Lucunya pada saat upacara berlangsung, masih ada saja mahasiswa yang
nitip absen. Duh ini anak apa nggak malu pada dirinya sendiri ya, ini
sama saja menipu dirinya sendiri dan tak tahu malu deh. Ya kalau tak mau
datang ya jangan nitip absen. Main presensi saja main palsu-palsuan,
dititipkan temen lagi. Hemmm itu lah yang menjadi buruknya system yang
diperbudak oleh presensi, “Yang penting adalah presensi” itulah slogan
yang sangat tragis. Jika seperti itu terjadi terus menerus, lama
kelamaan bangsa kita terkenal bangsa presensi donk. Lucu sekali jika
dimasa depan nanti kita menjadi bangsa presensi, saat kuliah contohnya
mahasiswa datang terus presensi eh langsung pulang. Saat ditanya ya
jawbnya “Yang penting ya presesnsi donk” nggak penting masuk atau
tidaknya.. jika seperti itu mungkin jika pas waktunya dia meninggal
dunia, ketika mau dikubur. Setelah dicatat oleh petugas pemakaman ketika
mayatnya siap dimasukan kedalam liang kubur, eh mayatnya nggak jadi
dimasukan-dimasukan, langsung pergi aja pegawai makam itu. Sampai-sampai
mayatnya itu bingung, dan bangkit hidup lagi dan bertanya. “Maaf pak
maaf pak, saya kok langsung ditinggal begitu saja. Saya mau masuk liang
kubur ini. Sudah capek pengen berbaring didalam”. Dengan tenang pak
petugas menjawab, “ah nggak papa pak nggak masuk. Masuk atau nggak itu
nggak penting, yang penting dibuku catatan pemakaman ini bapak sudah
saya presensikan”. Hahaha, semoga hal seperti itu nggak terjadi.

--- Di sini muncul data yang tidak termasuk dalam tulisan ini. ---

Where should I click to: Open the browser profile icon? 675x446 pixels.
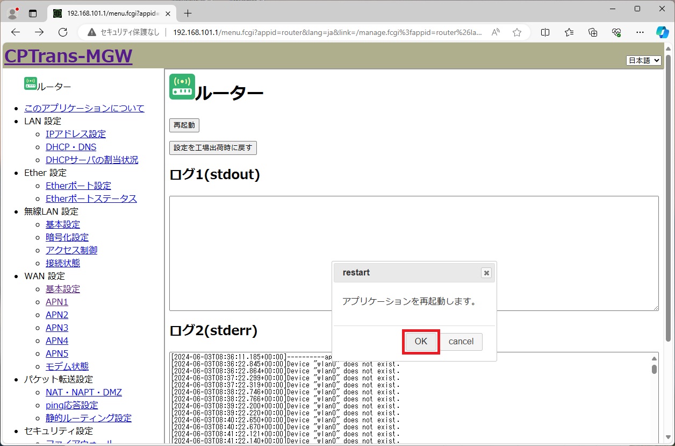[x=12, y=13]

Sebagai penerima beasiswa, sudah sepantasnya kita harus sadar dengan
sepenuh hati. Bahwa kita disini sudah merupakan anugerah yang luar biasa
bisa duduk mendapat beasiswa untuk kuliah. Mungkin jika kita bisa
bayangkan, betapa banyak pemuda diluar sana yang membanting tulang hanya
demi sesuap nasi hingga mereka tak berfikir untuk kuliah. Atau mereka
yang disana bekerja keras penuh keringat, mengamen dijalan, jualan koran
di jalan-jalan yang mereka bekerja karena tak punya banyak uang hanya
untuk bisa belajar seperti kita. Terus apa yang kita perbuat ? apakah
kita hanya diminta untuk upacara saja sudah tidak mau. Padahal uang yang
kita terima dari beasiswa kita itu sama-sama uang dari rakyat. Jika
kita seperti itu saja disuruh upacara tidak mau mungkin lebih baik uang
yang kita terima itu lebih pas diberikan kepada orang-orang yang tak
mampu diluar sana untuk bisa makan daripada diberikan untuk kita.

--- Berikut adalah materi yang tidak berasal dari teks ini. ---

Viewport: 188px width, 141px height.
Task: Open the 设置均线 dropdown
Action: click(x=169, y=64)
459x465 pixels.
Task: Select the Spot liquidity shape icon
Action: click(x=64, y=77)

Bukan beasiswa itu kegiatan utamanya adalah upacara, tapi upacara itu
menurutku adalah sebuah hal kecil yang tak buruk kita laksanakan sebagai
penerima beasiswa. Jika hal kecil itu bisa kita lakukan dengan penuh
kesadaran. Maka hal-hal besar kewajiban kita sebagai penerima beasiswa
akan coba kita wujudkan sebagai rasa terima kasih kita kepada negara
ini. Kewajiban membangun bangsa, kewajiban melakukan perubahan perbaikan
Indonesia dan kewajiban-kewajiban yang lain lagi yang bisa kita
lakukan. Itulah tugas mulia kita, mari kita laksanakan hal-hal yang
kecil seperti upacara itu kita laksanakan dengan ikhlas. Jika hal kecil
itu sulit kita laksanakan dengan ikhlas, apalagi hal-hal besar yang
wajib kita lakukan. Niscaya lebih sulit lagi.
Salam bidikmisi… Salam semangat, Salam prestasi !!!